2. Menjadi tersangka obstruction of justice atau tindakan menghalangi


penyidikan kasus kematian Yosua. Dalam perkara ini, dia dijerat Pasal 49
juncto Pasal 33 dan/atau Pasal 48 Ayat (1) juncto Pasal 32 ayat (1) UU Nomor
19 Tahun 2016 tentang Informasi dan Transaksi Elektronik.

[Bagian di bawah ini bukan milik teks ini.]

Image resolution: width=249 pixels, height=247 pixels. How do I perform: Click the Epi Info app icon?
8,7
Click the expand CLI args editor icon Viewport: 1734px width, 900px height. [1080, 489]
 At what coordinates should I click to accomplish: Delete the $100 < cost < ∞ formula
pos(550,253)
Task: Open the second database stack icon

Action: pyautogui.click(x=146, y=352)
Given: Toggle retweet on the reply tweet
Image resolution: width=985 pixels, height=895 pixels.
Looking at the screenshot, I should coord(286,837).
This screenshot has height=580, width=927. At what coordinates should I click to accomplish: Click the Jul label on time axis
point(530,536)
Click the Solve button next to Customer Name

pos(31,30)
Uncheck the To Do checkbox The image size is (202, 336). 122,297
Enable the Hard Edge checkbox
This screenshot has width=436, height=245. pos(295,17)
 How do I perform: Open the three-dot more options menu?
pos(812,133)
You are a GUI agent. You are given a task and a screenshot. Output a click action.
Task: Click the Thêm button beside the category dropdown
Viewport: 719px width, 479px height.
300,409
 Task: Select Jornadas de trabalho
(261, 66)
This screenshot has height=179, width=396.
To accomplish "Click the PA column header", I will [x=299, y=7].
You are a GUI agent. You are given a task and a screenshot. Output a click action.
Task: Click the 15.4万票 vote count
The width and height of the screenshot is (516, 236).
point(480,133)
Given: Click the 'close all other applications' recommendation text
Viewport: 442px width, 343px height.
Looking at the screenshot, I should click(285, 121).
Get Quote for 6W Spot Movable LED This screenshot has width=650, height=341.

Ancamannya bisa
8 hingga 10 tahun penjara.

 Pasal 49 ayat (1) dan (2) KUHP


menyebutkan: “Barang siapa terpaksa melakukan perbuatan untuk
pembelaan, karena ada serangan atau ancaman serangan ketika itu
yang melawan hukum, terhadap diri sendiri maupun orang lain;
terhadap kehormatan kesusilaan (eerbaarheid) atau harta benda
sendiri maupun orang lain, tidak dipidana”.
“pembelaan terpaksa yang melampaui batas yang langsung
disebabkan oleh guncangan jiwa yang hebat karena serangan atau
ancaman serangan itu, tidak dipidana.”
 Pasal 33 ayat (1) KUHP
“hanya penyidik yang dapat melakukan penggeledahan rumah dengan
surat izin Ketua Pengadilan Negeri setempat.”
 Pasal 48 ayat (1) KUHP
“Barangsiapa melakukan perbuatan karena pengaruh daya paksa,
tidak dipidana.”
 Pasal 32 ayat (1) KUHP
“Setiap orang dengan sengaja dan tanpa hak atau melawan hukum
dengan cara apapun mengubah, menambah, mengurangi, melakukan
transmisi, merusak, menghilangkan, memindahkan, menyembunyikan
suatu informasi elektronik dan/ atau dokumen elektronik milik orang
lain atau milik publik.”
3. Dikenakan Pasal 221 Ayat (1) dan 233 KUHP juncto Pasal 55 KUHP dan/atau
Pasal 56 KUHP dengan ancaman pidana penjara 9 bulan hingga 4 tahun
kurungan.
 Pasal 221 (1) KUHP
“Barang siapa yang melakukan perbuatan menutupi tindak pidana
yang dilakukan, dengan cara menghancurkan, menghilangkan dan
menyembunyikan barang bukti dan alat bukti diancam dengan pidana
penjara paling lama empat tahun.”
 Pasal 233 KUHP
“(1) Pemeriksaan dalam tingkat banding dilakukan oleh pengadilan
tinggi dengan paling sedikit 3 (tiga) orang hakim atas dasar berkas
perkara yang diterima dari pengadilan negeri yang terdiri dari Berita
Acara pemeriksaan dari penyidik, Berita Acara pemeriksaan di sidang
pengadilan negeri, beserta semua surat yang timbul di sidang atau
berhubungan erat dengan perkara tersebut dan putusan pengadilan
negeri.(2) Wewenang untuk menentukan penahanan beralih ke
pengadilan tinggi sejak saat diajukannya permintaan banding.(3)
Dalam waktu paling lama 3 (tiga) hari terhitung sejak tanggal
menerima berkas perkara banding dari pengadilan negeri, pengadilan
tinggi wajib mempelajarinya untuk menetapkan apakah terdakwa
perlu tetap ditahan atau tidak, baik karena jabatannya maupun atas
permintaan terdakwa.(4) Jika dipandang perlu, pengadilan tinggi
mendengar sendiri keterangan terdakwa atau saksi atau penuntut
umum dengan menjelaskan secara singkat dalam surat panggilan
kepada mereka tentang apa yang ingin diketahuinya.”